Integration of Conventional Statistical and Fuzzy Theories for Improved Characterization of Contaminated Hydro-systems

[Note: This area of research was closed in 2009; However, as an opportunity arises, this area is pursued to build synergy with other SASWE driven research foci]
Since the discovery of large-scale arsenic contamination of groundwater in Bangladesh more than a decade ago, studies related to its spatial characterization at the regional scale have relied on geo-statistical approaches and the classical notion of linear stochastic dynamics (Figure 1). Such approaches (e.g., kriging methods), however, solve only the pattern completion problem, and not the pattern recognition problem. As a result, the ‘field’ of arsenic estimated in this fashion from a limited amount of information is subject to greater uncertainty at non-sampled locations due to measurement and sampling errors of in-situ arsenic tests.
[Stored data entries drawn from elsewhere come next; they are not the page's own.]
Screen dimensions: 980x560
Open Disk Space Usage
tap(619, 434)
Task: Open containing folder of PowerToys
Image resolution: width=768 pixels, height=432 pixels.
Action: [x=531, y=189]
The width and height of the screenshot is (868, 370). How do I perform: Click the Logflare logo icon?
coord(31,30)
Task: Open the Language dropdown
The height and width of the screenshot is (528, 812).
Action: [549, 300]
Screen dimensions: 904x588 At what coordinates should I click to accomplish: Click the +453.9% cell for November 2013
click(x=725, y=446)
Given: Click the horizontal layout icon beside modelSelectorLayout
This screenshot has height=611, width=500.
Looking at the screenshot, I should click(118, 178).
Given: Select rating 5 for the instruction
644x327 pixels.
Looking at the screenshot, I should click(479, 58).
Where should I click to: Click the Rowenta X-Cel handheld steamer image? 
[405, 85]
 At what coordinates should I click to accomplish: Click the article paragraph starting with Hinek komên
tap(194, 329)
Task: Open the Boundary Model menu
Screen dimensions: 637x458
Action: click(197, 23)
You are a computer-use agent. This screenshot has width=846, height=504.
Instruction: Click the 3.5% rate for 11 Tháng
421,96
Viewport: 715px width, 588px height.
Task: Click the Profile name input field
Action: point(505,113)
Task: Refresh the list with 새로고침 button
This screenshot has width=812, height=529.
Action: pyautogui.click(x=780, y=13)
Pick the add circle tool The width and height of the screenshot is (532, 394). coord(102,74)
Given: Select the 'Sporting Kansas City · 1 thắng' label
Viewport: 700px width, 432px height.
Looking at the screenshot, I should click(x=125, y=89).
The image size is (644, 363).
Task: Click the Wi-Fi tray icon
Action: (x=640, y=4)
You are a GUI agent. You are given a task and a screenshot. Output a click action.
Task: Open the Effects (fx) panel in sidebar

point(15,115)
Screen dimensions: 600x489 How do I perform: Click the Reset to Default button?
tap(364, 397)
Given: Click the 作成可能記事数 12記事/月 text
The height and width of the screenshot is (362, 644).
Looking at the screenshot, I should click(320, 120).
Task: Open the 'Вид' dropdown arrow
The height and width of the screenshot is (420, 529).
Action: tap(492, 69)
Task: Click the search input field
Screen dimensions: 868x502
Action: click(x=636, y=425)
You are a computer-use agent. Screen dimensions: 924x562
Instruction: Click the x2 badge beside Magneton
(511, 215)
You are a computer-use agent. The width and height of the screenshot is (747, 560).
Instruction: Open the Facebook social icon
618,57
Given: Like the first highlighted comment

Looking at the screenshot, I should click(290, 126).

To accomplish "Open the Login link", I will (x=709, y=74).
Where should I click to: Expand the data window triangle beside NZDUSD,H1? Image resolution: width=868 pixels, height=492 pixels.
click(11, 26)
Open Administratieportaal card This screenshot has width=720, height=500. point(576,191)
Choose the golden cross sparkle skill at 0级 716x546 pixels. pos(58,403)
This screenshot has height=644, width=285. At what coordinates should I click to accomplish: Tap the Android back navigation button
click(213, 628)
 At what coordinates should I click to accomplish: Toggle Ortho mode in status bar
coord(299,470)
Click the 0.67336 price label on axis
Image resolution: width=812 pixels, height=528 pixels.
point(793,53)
In this research we argue that it is no longer defensible to continue to use purely geo-statistical approaches of pattern filling while evidence accumulates on the deterministic geochemical factors that dictate the spatial variability of arsenic contamination in groundwater. Therefore, in order to obtain a more accurate estimate of the arsenic field, the geo-statistical approach should be complemented with pattern recognition approach (e.g., non-linear deterministic and chaotic dynamic theory). We discuss the potential opportunities that this combined paradigmatic approach (pattern filling + pattern recognition) could offer towards greater cost-effectiveness in locating clusters of safe shallow wells than that would otherwise be possible through a purely geo-statistical (pattern filling) or a purely non-linear dynamic (pattern recognition) framework. Our research however also emphasizes that integration of these complementary paradigms should not be construed as a replacement of the conventional geo-statistical pattern-filling techniques but only to minimize the limitations of such techniques.


Figure 1. A field of arsenic contamination produced by the geo-statistical technique of kriging (after BGS-DPHE, 2001).

A particular focus of this research is to develop low-cost and non-structural simulation methods for prevention of arsenic contaminated water supply in a rural setting. We had earlier investigated an approach that aims at identification of safe/unsafe wells. The proposal is founded on the premise that the near impossibility of testing every single shallow well in a rural setting requires a simulation methodology that can accurately characterize a well as being safe/unsafe without the need for extensive and expensive in-situ sampling tests. Such a method can then act as a fast-running and inexpensive proxy to the time-consuming field campaigns and save considerable testing resources by judiciously directing them to those wells pre-determined by the simulation approach to have a high likelihood of being unsafe. Furthermore, by flagging a safer cluster of wells functional (and an unsafe cluster of wells as non-operational), villagers are expected to find this approach socially more convenient than the expensive house-hold treatment options currently available in rural areas of developing countries. We are currently investigating the effectiveness of our scheme in Northwestern Bangladesh (Figure 2) on the basis of Field kits and laboratory measurements of arsenic concentrations.


Figure 2. Study-region for assessment of proposed low-cost simulation-based scheme for prevention of arsenic contaminated water supply.